Secret Telephone Buildings

“In harmony with its residential location,” we read in a paper called “Radio Relay and Other Special Buildings,” originally published in the Spring 1950 issue of Bell Telephone Magazine, “this building serves nevertheless as a voice-frequency repeater and coaxial main station.” An empty suburban house, inhabited only by machines and spectral voices.

(Earlier on BLDGBLOG: Transformer Houses.)

7 thoughts on “Secret Telephone Buildings”

  1. You’ll have seen it by now, but:

    https://www.theguardian.com/world/2020/mar/30/paris-lockdown-leaves-streets-stuck-1942-abandoned-film-set

    “Residents confined to their homes in a corner of northern Paris have been plunged back to one of the darkest moments of the city’s past.

    Two streets – Rue Berthe and Rue Androuet – in Montmartre in the shadow of the Sacré-Coeur basilica have been left in a timewarp of the Nazi occupation after they were returned to 1942 for a film set.”

    That’s the next level of simulation: a period film set during a real pandemic. if it’s a monitoring device, right about now it’s monitoring silence.

    But it’s also interesting for future archaeologists: if all humans disappeared now, what would they make of that corner of the city?

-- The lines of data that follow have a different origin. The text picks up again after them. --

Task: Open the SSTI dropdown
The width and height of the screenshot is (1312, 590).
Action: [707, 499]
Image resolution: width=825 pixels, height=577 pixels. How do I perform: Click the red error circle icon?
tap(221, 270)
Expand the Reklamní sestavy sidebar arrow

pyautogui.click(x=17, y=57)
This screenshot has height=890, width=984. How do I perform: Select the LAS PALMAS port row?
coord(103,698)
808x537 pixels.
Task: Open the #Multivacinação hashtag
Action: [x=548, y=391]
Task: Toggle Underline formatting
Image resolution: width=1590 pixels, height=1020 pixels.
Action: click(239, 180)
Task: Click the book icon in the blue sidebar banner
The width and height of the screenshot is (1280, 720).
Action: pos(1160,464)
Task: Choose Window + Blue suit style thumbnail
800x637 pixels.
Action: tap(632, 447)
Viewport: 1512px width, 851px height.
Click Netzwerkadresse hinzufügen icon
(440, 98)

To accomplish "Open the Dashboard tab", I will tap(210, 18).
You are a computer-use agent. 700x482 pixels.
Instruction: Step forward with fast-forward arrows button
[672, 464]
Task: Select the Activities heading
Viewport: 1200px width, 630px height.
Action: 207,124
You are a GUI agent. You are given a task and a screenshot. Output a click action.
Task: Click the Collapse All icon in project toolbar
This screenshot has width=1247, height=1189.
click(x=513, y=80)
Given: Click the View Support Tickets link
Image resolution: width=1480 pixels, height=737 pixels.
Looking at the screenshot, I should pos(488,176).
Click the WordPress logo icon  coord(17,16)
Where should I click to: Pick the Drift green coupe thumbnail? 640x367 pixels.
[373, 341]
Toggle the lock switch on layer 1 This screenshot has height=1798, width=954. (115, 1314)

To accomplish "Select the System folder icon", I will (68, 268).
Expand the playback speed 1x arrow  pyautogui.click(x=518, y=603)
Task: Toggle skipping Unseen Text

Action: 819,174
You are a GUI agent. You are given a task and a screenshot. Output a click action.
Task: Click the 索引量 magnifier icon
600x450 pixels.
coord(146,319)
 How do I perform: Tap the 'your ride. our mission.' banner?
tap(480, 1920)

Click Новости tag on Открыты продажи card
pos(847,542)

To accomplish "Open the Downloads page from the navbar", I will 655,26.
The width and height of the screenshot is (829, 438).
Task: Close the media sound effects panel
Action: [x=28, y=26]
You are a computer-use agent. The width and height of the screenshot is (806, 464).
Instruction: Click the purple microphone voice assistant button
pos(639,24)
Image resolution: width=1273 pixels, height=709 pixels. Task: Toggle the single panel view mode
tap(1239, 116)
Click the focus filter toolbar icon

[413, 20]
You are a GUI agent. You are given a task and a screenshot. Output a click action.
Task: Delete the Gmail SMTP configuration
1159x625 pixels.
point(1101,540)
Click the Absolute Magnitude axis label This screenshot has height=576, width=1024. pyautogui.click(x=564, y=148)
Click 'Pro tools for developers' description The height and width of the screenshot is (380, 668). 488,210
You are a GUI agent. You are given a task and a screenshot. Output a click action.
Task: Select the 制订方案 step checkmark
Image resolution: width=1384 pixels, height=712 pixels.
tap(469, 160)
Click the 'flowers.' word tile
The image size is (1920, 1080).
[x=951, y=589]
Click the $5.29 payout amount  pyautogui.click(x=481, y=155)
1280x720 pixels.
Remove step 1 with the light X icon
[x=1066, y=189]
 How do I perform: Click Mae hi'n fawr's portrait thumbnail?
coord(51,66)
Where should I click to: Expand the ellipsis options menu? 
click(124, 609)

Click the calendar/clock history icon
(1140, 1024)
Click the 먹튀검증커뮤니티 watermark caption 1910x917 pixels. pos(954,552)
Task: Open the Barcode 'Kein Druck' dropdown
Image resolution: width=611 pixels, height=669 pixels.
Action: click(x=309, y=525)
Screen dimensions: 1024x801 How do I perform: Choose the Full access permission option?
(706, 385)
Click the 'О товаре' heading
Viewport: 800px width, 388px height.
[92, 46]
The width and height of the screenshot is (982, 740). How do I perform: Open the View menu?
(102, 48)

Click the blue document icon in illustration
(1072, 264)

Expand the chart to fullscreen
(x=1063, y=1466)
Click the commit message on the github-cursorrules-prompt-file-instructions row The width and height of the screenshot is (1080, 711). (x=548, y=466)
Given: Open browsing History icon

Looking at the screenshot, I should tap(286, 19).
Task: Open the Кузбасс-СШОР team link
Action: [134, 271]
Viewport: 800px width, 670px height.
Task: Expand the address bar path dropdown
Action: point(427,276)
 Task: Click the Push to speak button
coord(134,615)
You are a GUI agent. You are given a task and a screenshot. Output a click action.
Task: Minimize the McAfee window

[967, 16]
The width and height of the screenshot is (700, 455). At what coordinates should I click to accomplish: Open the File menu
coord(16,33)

A monument? A strange Western version of a cargo cult? A 1:1 scale reconstruction, perhaps abandoned when it was just getting started?

    1. Federico, thanks for this—sorry for the late reply. The idea of a permanent abandoned film set being absorbed into everyday life—let alone one depicting occupied France—has interesting ideological implications all over it.

      Hope you’re staying safe and sane in lockdown!